Household investments in risky assets, especially direct and indirect stock holdings, grew substantially between the late 1980s and 2001 in the US. A sizeable expansion of the stockholder base is often thought of as facilitating wealth enhancement and reducing wealth inequality by widening access to the equity premium. However, some commentators also point to a conflict between this inequality-reducing factor and a stock market boom that tends to widen the wealth gap between stockholders and non-stockholders. In addition, stocks are complicated and management-intensive financial instruments that create challenges for stock market entrants with limited financial sophistication and jeopardize their position in the wealth distribution. The combination of these factors makes the link between stock market participation and wealth inequality quite ambiguous.

In a recent publication*, Michael Haliassos, Professor of Macroeconomics and Finance at Goethe University, and his co-authors Yannis Bilias (Athens University of Economics and Business, AUEB) and Dimitris Georgarakos (Deutsche Bundesbank) have used three waves of the U.S. Survey of Consumer Finances to examine the period 1989-2001, characterized by large changes both in participation of US households in the stock market and in stock returns.

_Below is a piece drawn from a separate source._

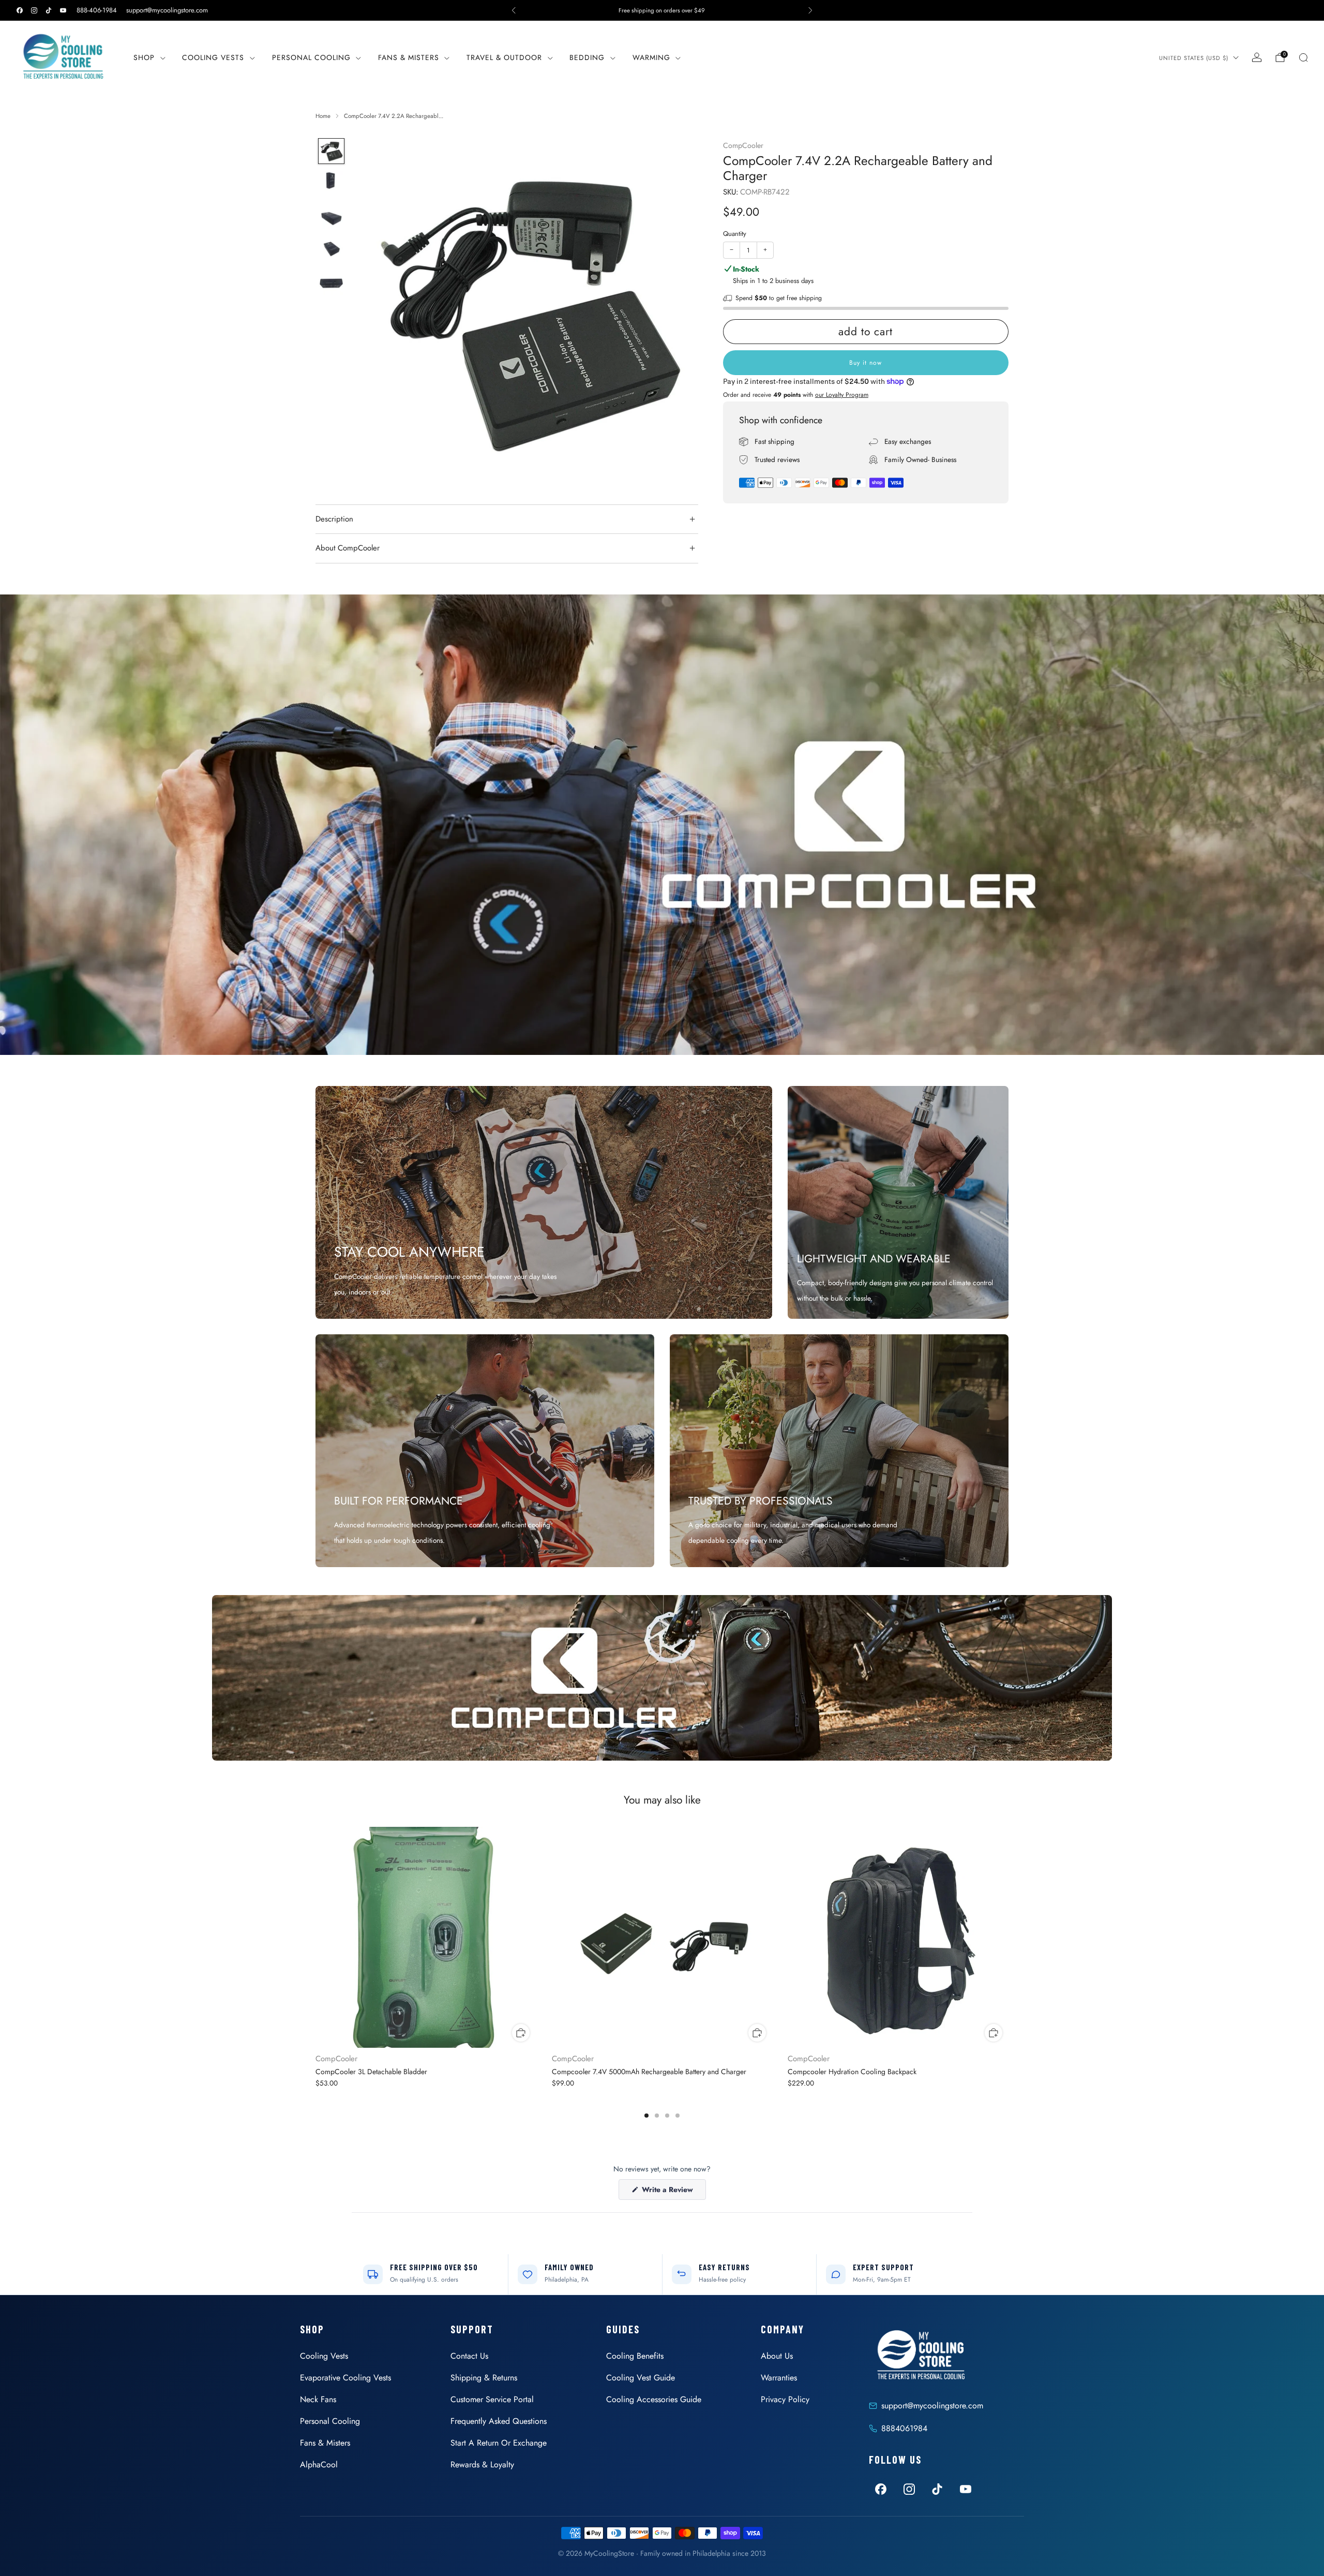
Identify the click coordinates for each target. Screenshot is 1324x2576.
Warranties (779, 2378)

The authors find that the movement in stock returns dominated the expansion of the stockholder base in determining the overall evolution of wealth inequality. Specifically, they do not find evidence that widening access to the stock market during this period was associated with a progressively less unequal distribution of either stock wealth or net wealth among US households. Also, they were able to show that especially smaller investors were drawn into the pool during the stock market boom in the late 1990s, but bigger investors stayed in following the internet bubble burst.

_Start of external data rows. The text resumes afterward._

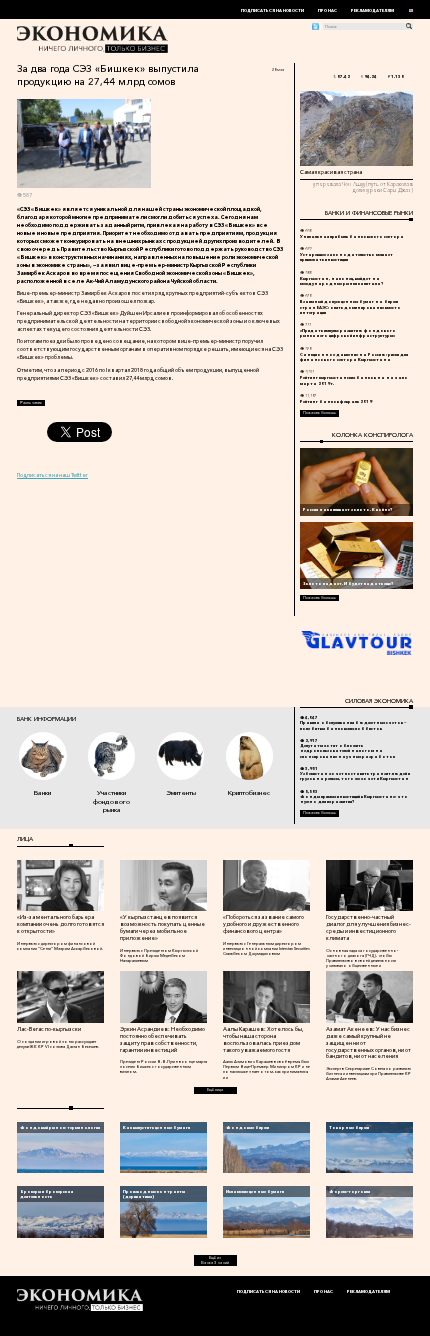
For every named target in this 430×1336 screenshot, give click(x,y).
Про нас (327, 10)
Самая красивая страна (331, 172)
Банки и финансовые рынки (368, 213)
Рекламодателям (372, 10)
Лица (25, 839)
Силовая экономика (378, 701)
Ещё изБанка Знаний (215, 1260)
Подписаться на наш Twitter (52, 475)
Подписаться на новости (272, 10)
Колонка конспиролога (372, 435)
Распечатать (31, 402)
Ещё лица (215, 1089)
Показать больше (319, 412)
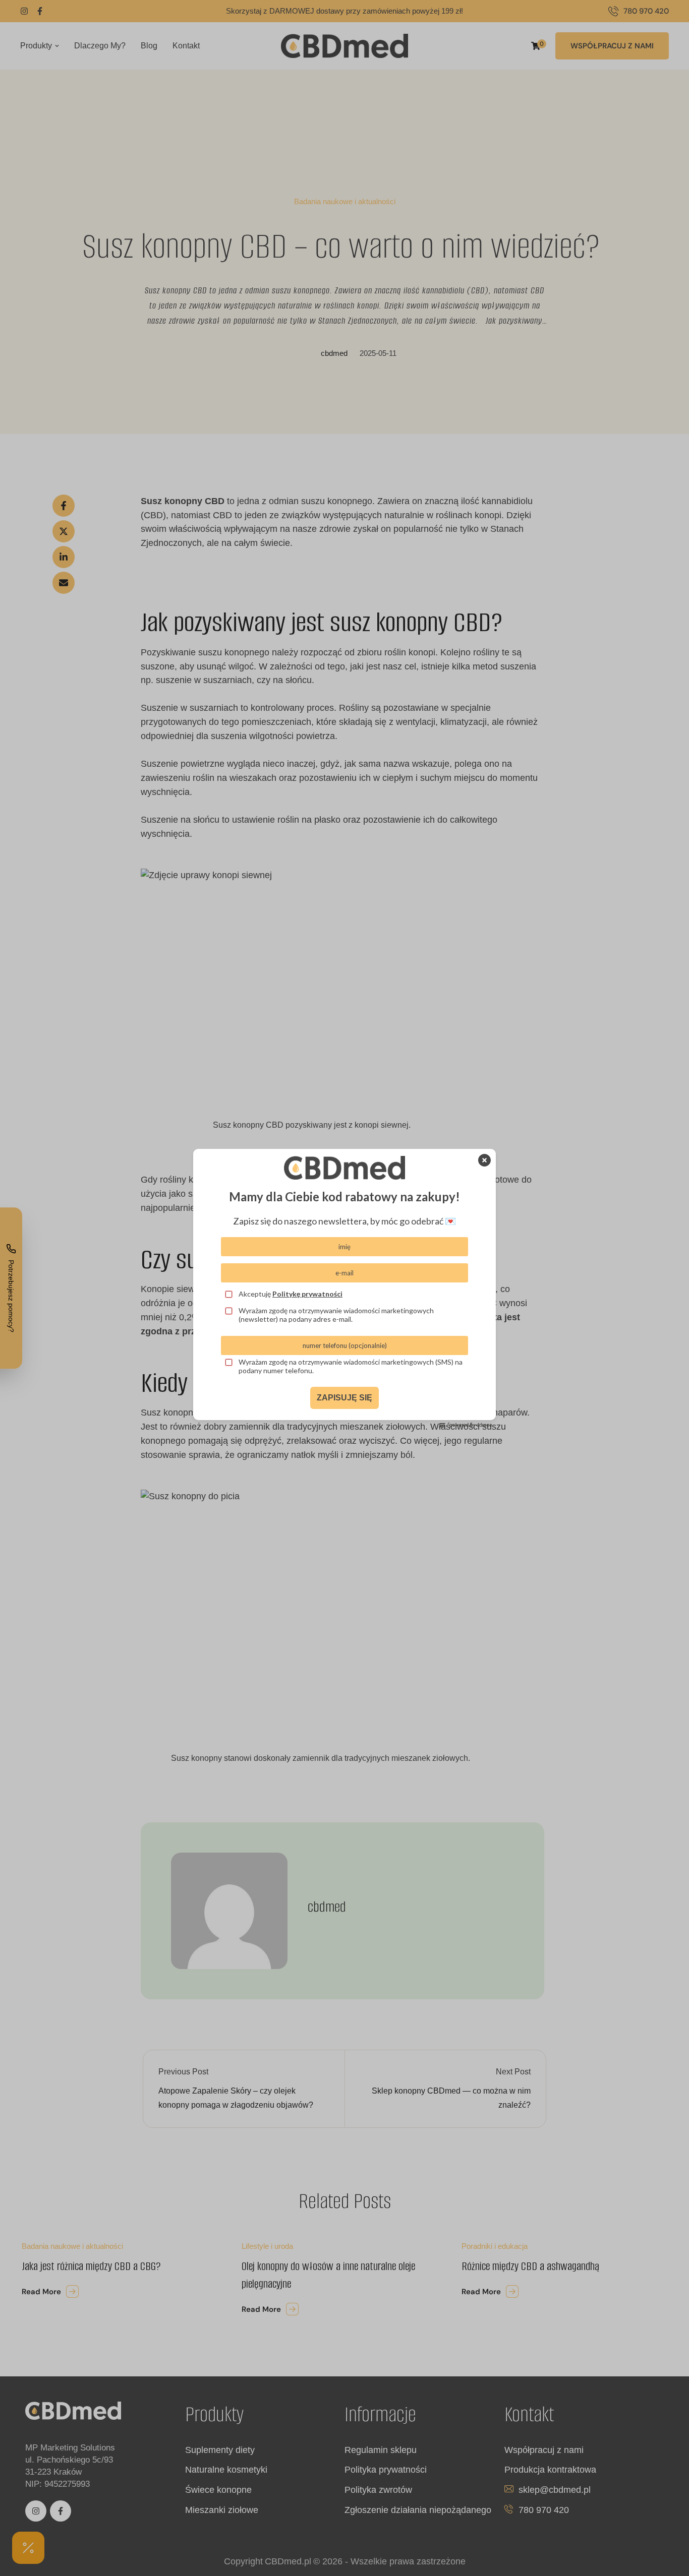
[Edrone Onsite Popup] (344, 1288)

The results show that a significant part of the relevant changes in the composition of the stockholder pool refers to changes in investors’ financial attitudes and practices likely to be linked to financial literacy and sophistication. Consistent with this finding, there is accumulating evidence of differential financial sophistication and tendency of certain demographic groups to mishandle stock investments. By highlighting the importance of household characteristics, their financial attitudes and practices for net wealth inequality, this publication contributes to the debate on the importance of financial education, advice, and well-designed default options

* Bilias, Y., Georgarakos, D., Haliassos, M. (2015): “Has Greater Stock Market Participation Increased Wealth Inequality in the US?”, forthcoming in the Review of Income and Wealth.